# Try it
Every record here needs to be duplicated exactly.

[Dataset records]

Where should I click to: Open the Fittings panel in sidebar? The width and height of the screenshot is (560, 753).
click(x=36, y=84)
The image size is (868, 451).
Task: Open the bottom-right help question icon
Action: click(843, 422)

# Task answer
Where should I click to: Open the Fittings panel in sidebar? The width and height of the screenshot is (560, 753).
click(x=36, y=84)
The image size is (868, 451).
Task: Open the bottom-right help question icon
Action: click(843, 422)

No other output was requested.